Massachusetts Department of Public Health (MDPH) officials announced Friday that a tenth case of Eastern Equine Encephalitis (EEE) has been confirmed by state laboratory tests. The victim is a Freetown man who has already died of the disease.

It gives the total number of EEE deaths in the state this summer to two after Laurie Sylvia from Fairhaven died of the disease at the end of August.

Meanwhile, there have been eight fully confirmed cases of EEE this year in various animals, including birds, several horses and a goat.

"We continue to emphasize the need for people to protect themselves against mosquito bites," Public Health Commissioner Monica Bharel, MD, MPH told WHDH Boston. "The unusually warm weather expected this weekend will increase outdoor activity among humans and mosquitoes. It is imperative that people take steps to avoid being bitten by a mosquito."

The temperature in Massachusetts is the schedule for reaching the mid to low eighties from Friday to Monday, which means more will be outdoors ̵

1; and mosquitoes will have a greater chance of biting vulnerable people.

A laboratory assistant examining mosquito samples at the Pasteur Institute in the southern Vietnamese city of Nha Trang. In Massachusetts, two have died from EEE, ten have fallen ill and several horses have tested positive for the disease.

The latest announced victim of the disease, a 5-year-old Sudbury girl, continues to improve at a local hospital and has been relocated from the ICU.

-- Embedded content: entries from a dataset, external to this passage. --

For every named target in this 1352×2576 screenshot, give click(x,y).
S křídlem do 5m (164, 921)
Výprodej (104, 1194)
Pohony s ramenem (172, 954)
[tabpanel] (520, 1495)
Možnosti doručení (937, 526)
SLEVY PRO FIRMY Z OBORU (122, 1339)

There are 35 communities at critical risk, 40 at high risk and 128 at moderate risk of getting the EEE virus in Massachusetts. MDPH has released a map that highlights the most vulnerable places for infection risk. Massachusetts residents are strongly urged to take appropriate precautions against infection of mosquito-borne diseases, including the use of mosquito repellent, wearing long-sleeved sweaters and long pants, avoiding leaving home after dusk and at dawn and emptying any standing water in their backyards.

EEE is usually a rare disease, but it can be fatal in people of all ages, especially young people and the elderly. There have been occasional outbreaks of the disease throughout the country, but Massachusetts has had two separate sets of outbreaks – one from 2004-2006 and another from 2010–2012. A total of 22 people were infected during these two outbreaks.

The symptoms of the disease include fever, headache, irritability, restlessness, drowsiness, anorexia, vomiting, diarrhea, cyanosis and convulsions, which eventually led to coma. One-third of all EEE cases die within ten days of infection.

Over 417 mosquito samples taken during the summer months in Massachusetts have tested positive for the virus.

The Massachusetts Department of Agricultural Resources has conducted aerial and ground spraying for mosquitoes in the affected counties.

In the entire United States, seven people have died in total from EEE in six states.